Producers will roll short hedges from one delivery month to the next depending on the timing of the crop, and their valuations of their merchandise. A steep enough carry could pay a producer to leave his sugar in a warehouse until later in the year. A steep enough backwardation (nearby month at a premium to forward) could pay a producer to bring forward sugar he intended to deliver later. Depending on the relative structure between the various delivery months, consumers can either decide to bring forward purchases intended for later, or squeeze their pipelines and roll prompt purchases further down the board. Speculators can bet on the fact that, no matter what happens to the market price, such and such a delivery month will be worth more (or less) compared to another delivery month further down the futures board.

All this is known as spread trading: a spread is the differential between one delivery month on the board and another, and producers, consumers, trade houses and speculators trade an awful lot of them every day, buying one delivery month whilst simultaneously selling a second. As I write this, ICE No11 sugar has traded a total of 44580 contracts in 6 1/2 hours business of which over 7000 were spread trades. Almost 20% of the total volume traded on the first and most-traded month on the board, May10, traded against something else on the board.

It is easy to imagine a spread matrix (every trader has one displayed on his screen) where the relationship between each delivery month on the board is shown. Part of the one I have on my screen at present looks something like this:
   

               JUL10          OCT10         MAR11         MAY11
MAY10    0.85/0.86    1.38/1.41    1.87/1.92    2.56/2.67               
                     JUL10    0.53/0.54    1.01/1.06    1.70/1.80
                                       OCT10    0.49/0.51    1.19/1.25       
                                                          MAR11    0.71/0.73

Looking at the top left-hand corner of the matrix above, we can see that someone is willing to simultaneously buy May 2010 and sell July 2010 at a differential of 0.85 cents/lb – whatever they pay for the May contract, they’ll sell a July contract 0.85 cents/lb cheaper. Similarly, someone is willing to sell May 2010 and buy July 2010 at 0.86 cents/lb.

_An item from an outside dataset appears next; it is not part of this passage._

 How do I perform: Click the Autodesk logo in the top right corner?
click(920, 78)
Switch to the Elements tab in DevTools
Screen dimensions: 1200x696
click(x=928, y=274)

It is important to understand the connection between these spread quotes and the flat-price values of each individual delivery month. Again, taking our example of the May10/Jul10 spread, if the May 2010 contract is quoted
19.66 bid/19.68 offered, then the buyer of the spread (the buyer May10 seller Jul10 at 0.85) should be willing to offer July 2010 outright at 18.83 – he can buy May10 at the offered priced of 19.68 and sell July at 0.85 cents/lb discount to this to fill his order. Similarly, the seller of the spread should be willing to buy July 2010 at the bid price on May minus the 0.86 cents/lb he wants to sell his spread at. So, even if no one is trading July 2010 outright, as long as May is quoted 19.66/19.68 and the May/Jul10 is 0.85/0.86, July should be quoted 18.80/18.83.

Now, let’s look at this the other way round. Imagine that no one is offering the May/Jul10 spread. It’s still 0.85 bid, but no one is willing to sell it as a spread. Imagine that May 2010 is still quoted 19.66 bid/19.68 offered but that, this time, there *is* an outright quote on July 2010. Let’s say it’s 18.80 bid/18.83 offered.

                         BID          ASK
MAY10           19.66        19.68
JUL10            18.80        18.83

You could simultaneously buy a May contract at 19.68 and sell a July at 18.80, which means that you could buy a May/Jul10 spread at 0.88. So, although no one may be willing to sell May/Jul10 as a spread, the quote should still be 0.85/0.88.